Auch finanzielle Risiken führt Walter ins Feld. Bei der Beschlussfassung im Kreistag im Juni 2013 sei es um 11,5 Millionen Euro gegangen. Schon jetzt werde ein Finanzvolumen von mindestens 12,7 Millionen Euro vorgeschlagen, weitere Kostenrisiken nicht eingeplant. Betriebskosten von rund einer Million Euro kämen Jahr für Jahr hinzu. Ob Besucherzahlen in der genannten Größenordnung zu erzielen seien, bleibe dahingestellt. Vermietungschancen für den sogenannten Multifunktionsraum würden aufgrund der eingeschränkten Ausstellungsfläche nicht mehr gesehen.
„Anspruch nicht mehr erfüllt“
„Ausstellungen, Ausstellungsmöglichkeiten und Besucherzahlen stehen für uns in einem unmittelbaren Zusammenhang.
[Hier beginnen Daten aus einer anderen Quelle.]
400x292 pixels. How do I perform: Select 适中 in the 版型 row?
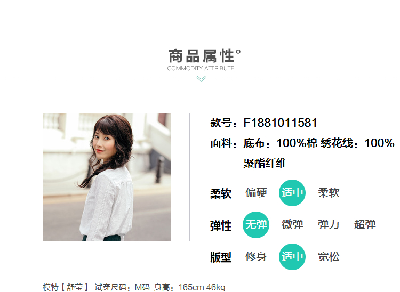[x=292, y=257]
Eine Reduzierung um rund ein Drittel schränkt diese Möglichkeiten und Erwartungen erheblich ein,“ sagt Walter und zitiert aus der Projektbeschreibung. Anspruch sei es, “ein hochwertiges Zentrum populärer kunst- und kulturgeschichtlicher Wechselausstellungen und Kulturveranstaltungen” zu schaffen, das jährlich rund 50 000 Besucher anziehen sollen. Dafür, so Walter weiter, sei nach den bisherigen Planungen für den Neubau eine Ausstellungsfläche von 740 Quadratmetern vorgesehen, aufgeteilt in drei Ebenen. Der nun vorgegebene Kostenrahmen erlaube aber nur noch 533 Quadratmeter, wobei die Fläche von 56 Quadratmetern im 2. Untergeschoss sich ausstellungsmäßig nur in geringem Umfang nutzen lasse. Sie diene mehr der baulichen Erschließung oder dazu, „die zur Verfügung stehende Ausstellungsfläche positiv auf über 500 Quadratmeter zu heben“.